Required work:
Could you lay out the stretch of records from the line containing "You are a GUI" through the end of the records as a numbered list, skipping blank lines and leaving the pictures out?

[Begin Data entries]

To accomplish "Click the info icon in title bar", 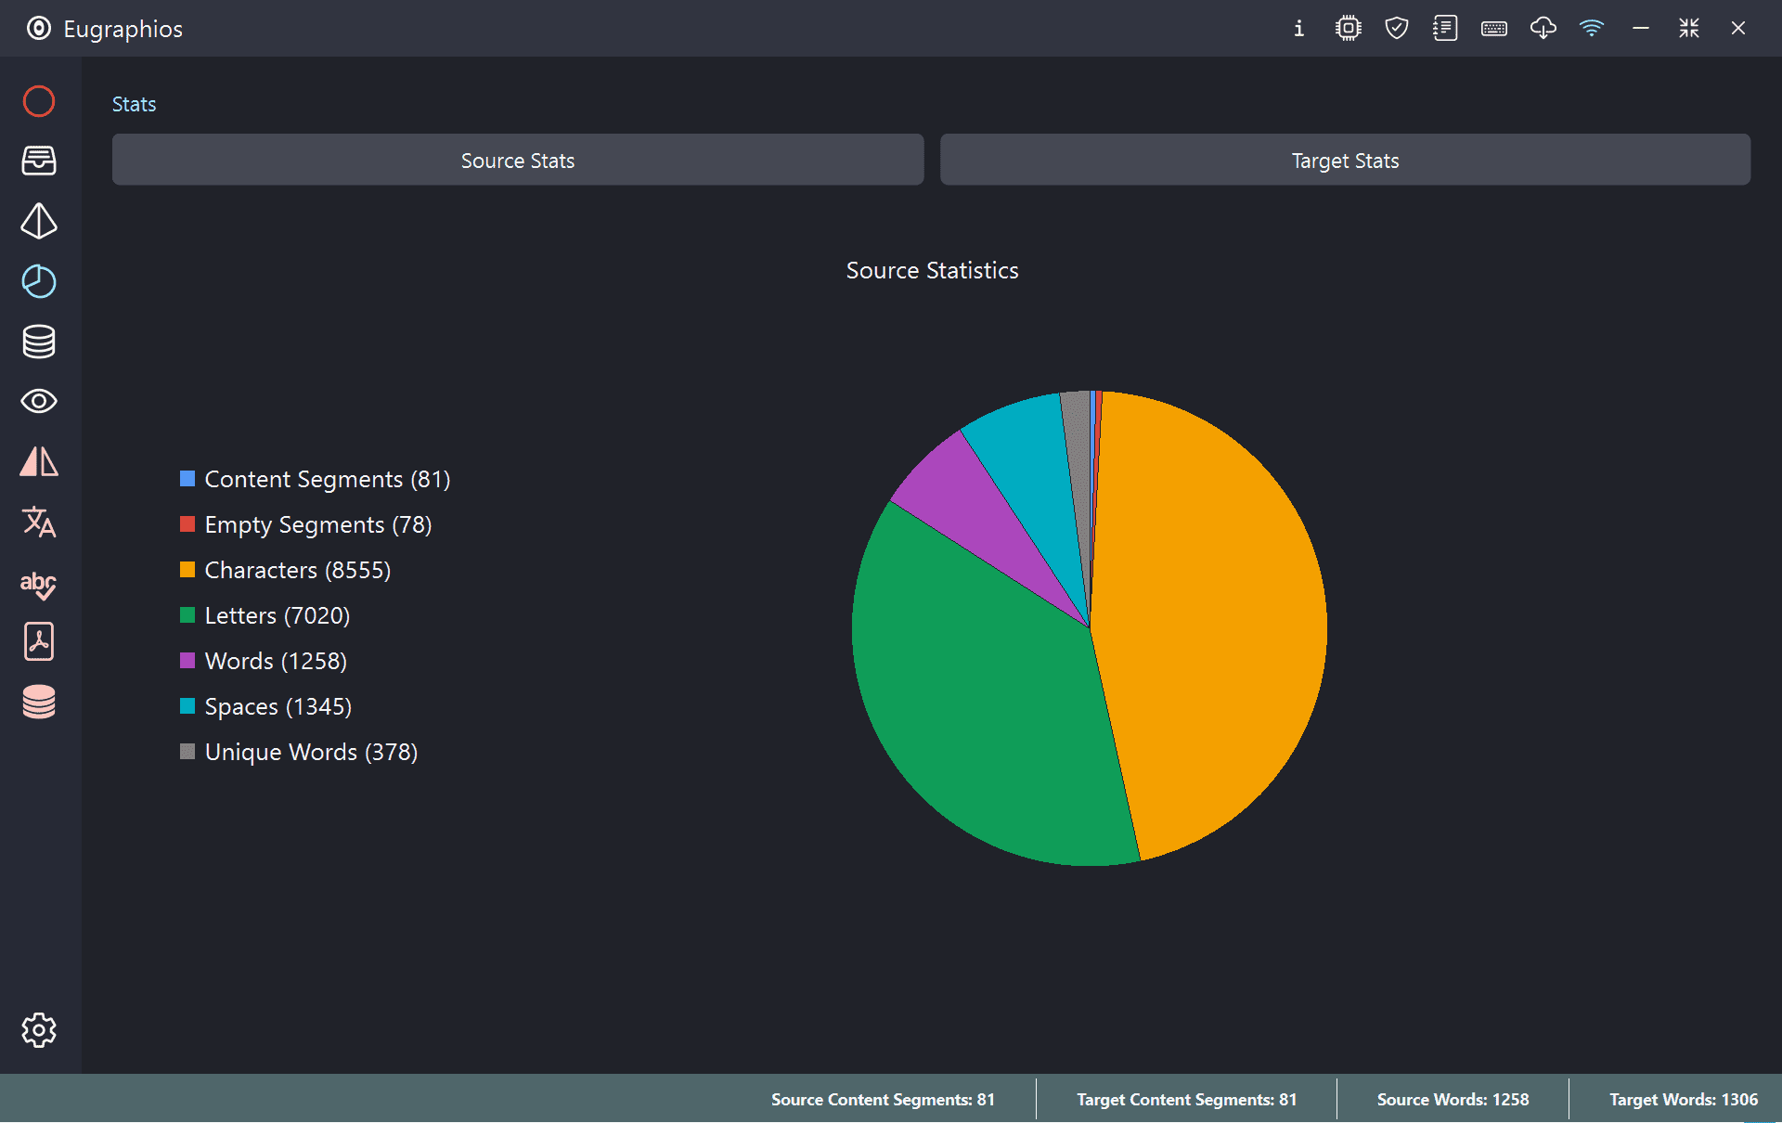I will [1298, 29].
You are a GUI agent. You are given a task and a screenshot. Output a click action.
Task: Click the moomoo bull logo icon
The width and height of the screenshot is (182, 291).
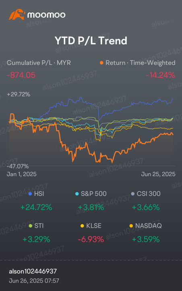(17, 15)
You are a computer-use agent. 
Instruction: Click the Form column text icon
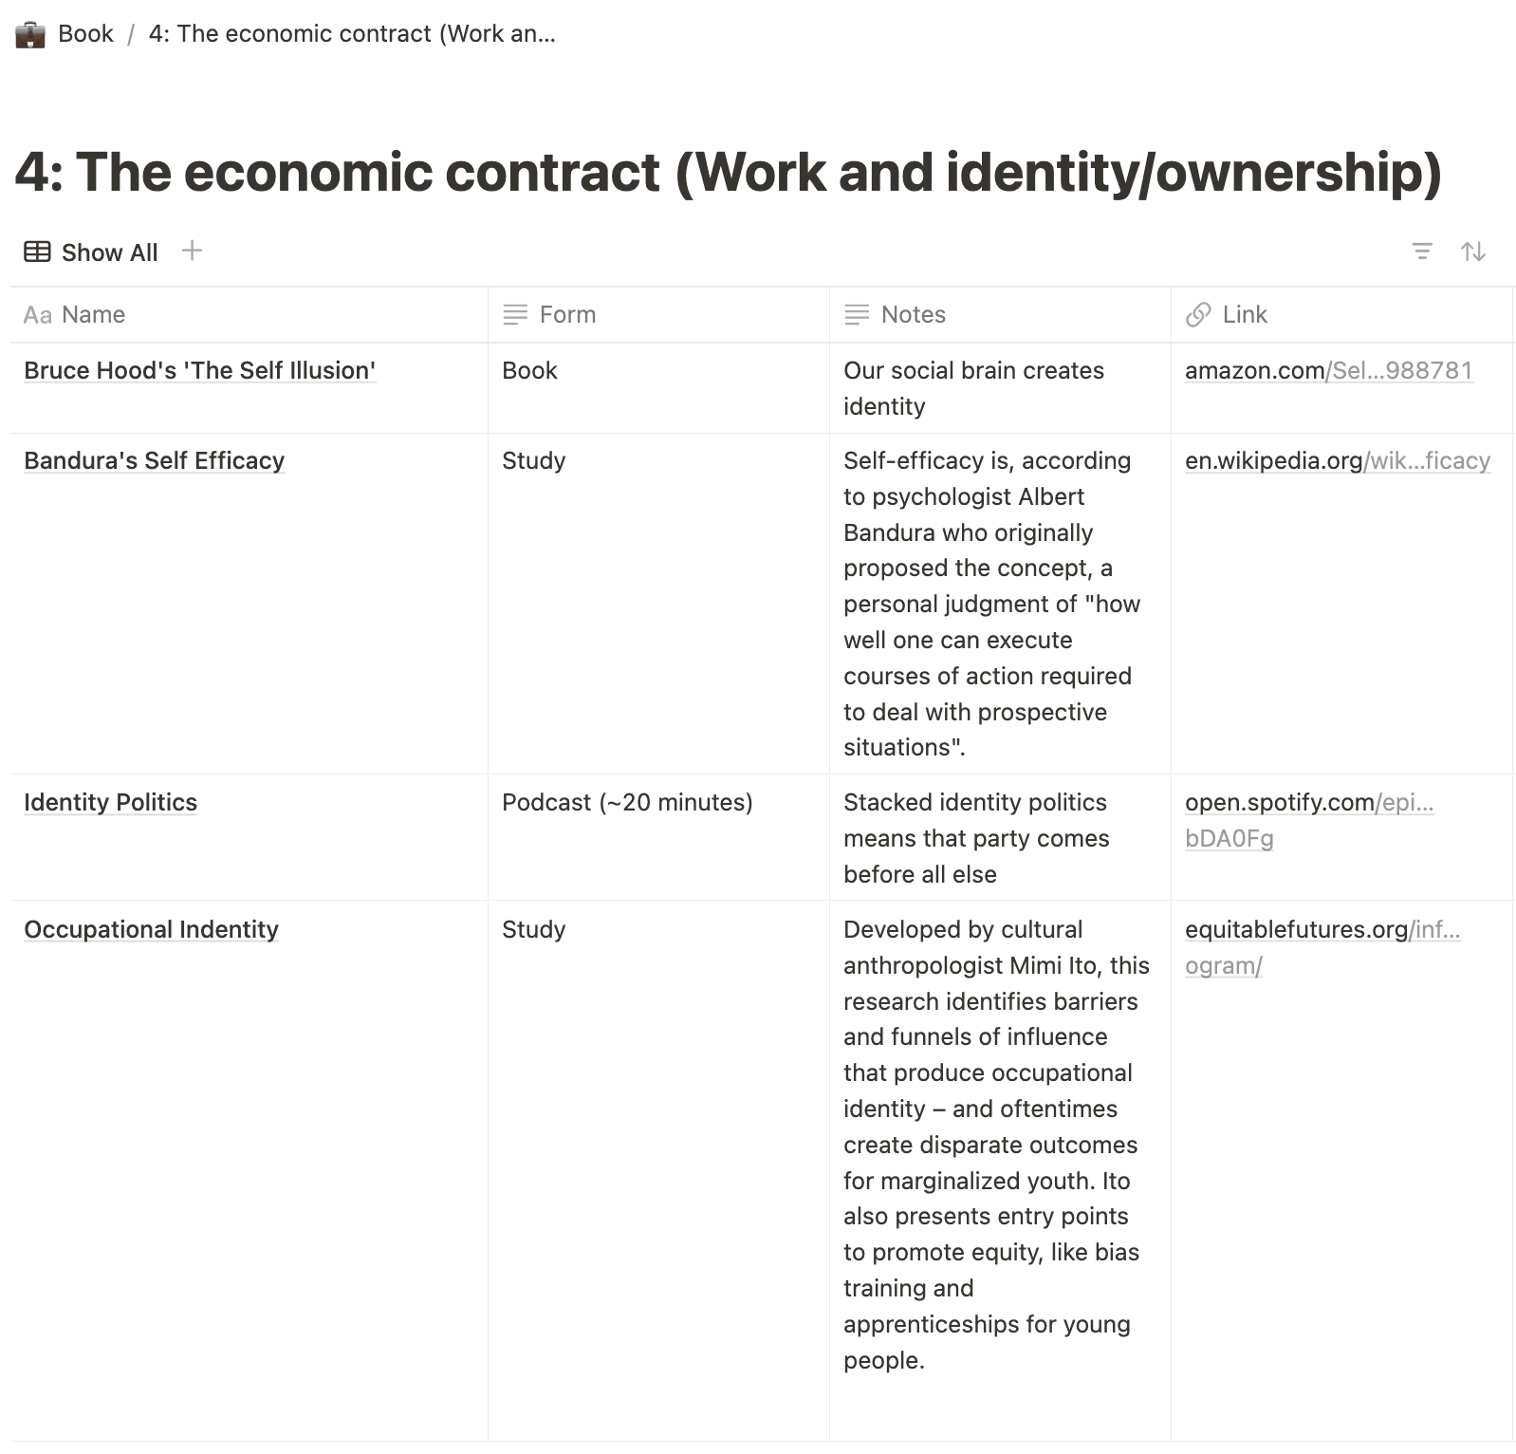[x=515, y=315]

[End Data entries]

Exercise answer:
1. You are a GUI agent. You are given a task and a screenshot. Output a click action.
2. Task: Click the moomoo bull logo icon
3. The width and height of the screenshot is (182, 291).
4. (17, 15)
5. You are a computer-use agent. 
6. Instruction: Click the Form column text icon
7. [x=515, y=315]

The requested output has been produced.